* _Study text_:
# # #

When prompted, enter a suitable password to be set for your Azure Synapse SQL pool.

Note: Be sure to remember this password!
Wait for the script to complete - this typically takes around 10 minutes, but in some cases may take longer. While you’re waiting, review the Apache Spark Pool Configurations article in the Azure Synapse Analytics documentation.

View and Navigate Synapse Workspace

After the script has completed, in the Azure portal, go to the dp000-xxxxxxx resource group that it created, and select your Synapse workspace.
In the Overview page for your Synapse Workspace, in the Open Synapse Studio card, select Open to open Synapse Studio in a new browser tab; signing in if prompted.
On the left side of Synapse Studio, use the ›› icon to expand the menu - this reveals the different pages within Synapse Studio that you’ll use to manage resources and perform data analytics tasks.
On the Data page, view the Linked tab and verify that your workspace includes a link to your Azure Data Lake Storage Gen2 storage account, which should have a name similar to synapsexxxxxxx (Primary - datalakexxxxxxx).
Expand your storage account and verify that it contains a file system container named files (primary).
Select the files container, and note that it contains folders named data and synapse. The synapse folder is used by Azure Synapse, and the data folder contains the data files you’re going to query. Open the sales folder and the orders folder it contains, and observe the files contained within it. Right-click any of the files and select Preview to see the data it contains. Note if the files contain a header row, so you can determine whether to select the option to display column headers.
Prior to running the next steps, In Synapse Studio, select the Data page and expand the SQL database.
Expand the sqlxxxxxxx (SQL)
Expand Tables and select DimCustomer.
Select the ellipse located on the right of the table name.
Select New SQL script, then select Select TOP 100 rows which will execute automatically with a TOP 100 query of the table resulting in 0 Rows.

Start the dedicated SQL pool

Open the synapsexxxxxxx Synapse workspace, and on its Overview page, in the Open Synapse Studio card, select Open to open Synapse Studio in a new browser tab; signing in if prompted.
On the left side of Synapse Studio, use the ›› icon to expand the menu - this reveals the different pages within Synapse Studio.
On the Manage page, on the SQL pools tab, select the row for the sqlxxxxxxx dedicated SQL pool and use its ▷ icon to start it; confirming that you want to resume it when prompted.
Wait for the SQL pool to resume. This can take a few minutes. You can use the ↻ Refresh button to check its status periodically. The status will show as Online when it’s ready.

# # #

* _Work request 1_:
Answer these questions about the Synapse setup instructions:
(a) How long does the setup script usually take to finish?
(b) What is the name of the file system container in the storage account?
(c) What status does the SQL pool show once it is ready?

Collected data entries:

# # #

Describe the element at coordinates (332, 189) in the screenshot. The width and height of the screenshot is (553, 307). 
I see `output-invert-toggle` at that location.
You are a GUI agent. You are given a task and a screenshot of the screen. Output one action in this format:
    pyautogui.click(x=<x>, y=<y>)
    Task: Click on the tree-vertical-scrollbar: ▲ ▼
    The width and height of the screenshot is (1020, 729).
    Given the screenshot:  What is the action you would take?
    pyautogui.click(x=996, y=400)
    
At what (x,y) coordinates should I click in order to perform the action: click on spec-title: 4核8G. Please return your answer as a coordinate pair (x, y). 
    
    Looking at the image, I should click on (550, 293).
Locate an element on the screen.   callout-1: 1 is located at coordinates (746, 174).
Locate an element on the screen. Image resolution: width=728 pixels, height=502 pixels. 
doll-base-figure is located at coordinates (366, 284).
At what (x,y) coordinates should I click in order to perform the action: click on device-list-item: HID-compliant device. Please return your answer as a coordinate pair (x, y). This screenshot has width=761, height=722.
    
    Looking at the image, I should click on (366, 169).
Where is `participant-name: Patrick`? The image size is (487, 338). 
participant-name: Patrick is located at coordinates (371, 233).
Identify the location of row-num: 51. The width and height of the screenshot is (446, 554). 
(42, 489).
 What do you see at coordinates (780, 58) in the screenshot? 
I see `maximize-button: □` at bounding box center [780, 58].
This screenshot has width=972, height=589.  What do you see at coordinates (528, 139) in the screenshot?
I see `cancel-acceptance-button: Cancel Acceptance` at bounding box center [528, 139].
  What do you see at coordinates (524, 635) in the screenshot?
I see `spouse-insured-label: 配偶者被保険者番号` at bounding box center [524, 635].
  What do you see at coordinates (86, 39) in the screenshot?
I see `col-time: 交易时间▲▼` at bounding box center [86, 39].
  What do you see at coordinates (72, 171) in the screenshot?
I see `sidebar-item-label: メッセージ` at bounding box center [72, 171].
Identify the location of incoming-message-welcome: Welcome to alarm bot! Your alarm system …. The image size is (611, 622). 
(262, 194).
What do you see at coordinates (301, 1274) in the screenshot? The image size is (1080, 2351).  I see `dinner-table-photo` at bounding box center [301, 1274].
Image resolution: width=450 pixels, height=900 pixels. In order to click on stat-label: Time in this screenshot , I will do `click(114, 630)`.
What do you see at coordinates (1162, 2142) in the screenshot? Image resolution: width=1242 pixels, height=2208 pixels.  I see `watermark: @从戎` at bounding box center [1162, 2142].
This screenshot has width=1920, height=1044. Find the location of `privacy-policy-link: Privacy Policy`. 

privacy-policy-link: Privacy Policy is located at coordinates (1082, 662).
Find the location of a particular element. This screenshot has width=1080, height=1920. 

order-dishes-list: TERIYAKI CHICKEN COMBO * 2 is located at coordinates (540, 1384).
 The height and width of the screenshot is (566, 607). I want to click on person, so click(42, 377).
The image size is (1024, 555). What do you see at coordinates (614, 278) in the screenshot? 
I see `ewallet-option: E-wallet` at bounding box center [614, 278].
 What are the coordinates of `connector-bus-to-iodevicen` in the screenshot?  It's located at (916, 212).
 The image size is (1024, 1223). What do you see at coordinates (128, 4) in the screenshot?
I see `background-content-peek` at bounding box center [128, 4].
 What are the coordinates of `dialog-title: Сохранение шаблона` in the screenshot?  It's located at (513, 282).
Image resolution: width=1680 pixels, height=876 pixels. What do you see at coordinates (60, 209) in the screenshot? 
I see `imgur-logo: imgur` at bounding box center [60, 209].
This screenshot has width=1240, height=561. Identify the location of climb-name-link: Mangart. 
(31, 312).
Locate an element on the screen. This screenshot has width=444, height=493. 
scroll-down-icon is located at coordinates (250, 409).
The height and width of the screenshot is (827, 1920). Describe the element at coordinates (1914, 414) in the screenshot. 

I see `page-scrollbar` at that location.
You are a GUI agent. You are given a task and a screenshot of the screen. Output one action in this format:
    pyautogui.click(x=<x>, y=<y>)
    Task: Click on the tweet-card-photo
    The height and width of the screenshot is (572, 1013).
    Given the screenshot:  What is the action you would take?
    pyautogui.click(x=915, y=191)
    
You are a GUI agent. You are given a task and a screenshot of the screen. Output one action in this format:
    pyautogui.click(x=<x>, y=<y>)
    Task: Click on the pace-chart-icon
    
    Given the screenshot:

# # #

* _Work request 2_: Copy out the lines from the collected data entries, starting at the line containing "coordinates (746, 174)." and ending at the line containing "privacy-policy-link: Privacy Policy is".

* _Answer section 1_:
(a) Around 10 minutes.
(b) files (primary)
(c) Online

* _Answer section 2_:
Locate an element on the screen.   callout-1: 1 is located at coordinates (746, 174).
Locate an element on the screen. Image resolution: width=728 pixels, height=502 pixels. 
doll-base-figure is located at coordinates (366, 284).
At what (x,y) coordinates should I click in order to perform the action: click on device-list-item: HID-compliant device. Please return your answer as a coordinate pair (x, y). This screenshot has width=761, height=722.
    
    Looking at the image, I should click on (366, 169).
Where is `participant-name: Patrick`? The image size is (487, 338). 
participant-name: Patrick is located at coordinates (371, 233).
Identify the location of row-num: 51. The width and height of the screenshot is (446, 554). 
(42, 489).
 What do you see at coordinates (780, 58) in the screenshot? 
I see `maximize-button: □` at bounding box center [780, 58].
This screenshot has width=972, height=589.  What do you see at coordinates (528, 139) in the screenshot?
I see `cancel-acceptance-button: Cancel Acceptance` at bounding box center [528, 139].
  What do you see at coordinates (524, 635) in the screenshot?
I see `spouse-insured-label: 配偶者被保険者番号` at bounding box center [524, 635].
  What do you see at coordinates (86, 39) in the screenshot?
I see `col-time: 交易时间▲▼` at bounding box center [86, 39].
  What do you see at coordinates (72, 171) in the screenshot?
I see `sidebar-item-label: メッセージ` at bounding box center [72, 171].
Identify the location of incoming-message-welcome: Welcome to alarm bot! Your alarm system …. The image size is (611, 622). 
(262, 194).
What do you see at coordinates (301, 1274) in the screenshot? The image size is (1080, 2351).  I see `dinner-table-photo` at bounding box center [301, 1274].
Image resolution: width=450 pixels, height=900 pixels. In order to click on stat-label: Time in this screenshot , I will do `click(114, 630)`.
What do you see at coordinates (1162, 2142) in the screenshot? Image resolution: width=1242 pixels, height=2208 pixels.  I see `watermark: @从戎` at bounding box center [1162, 2142].
This screenshot has width=1920, height=1044. Find the location of `privacy-policy-link: Privacy Policy`. 

privacy-policy-link: Privacy Policy is located at coordinates (1082, 662).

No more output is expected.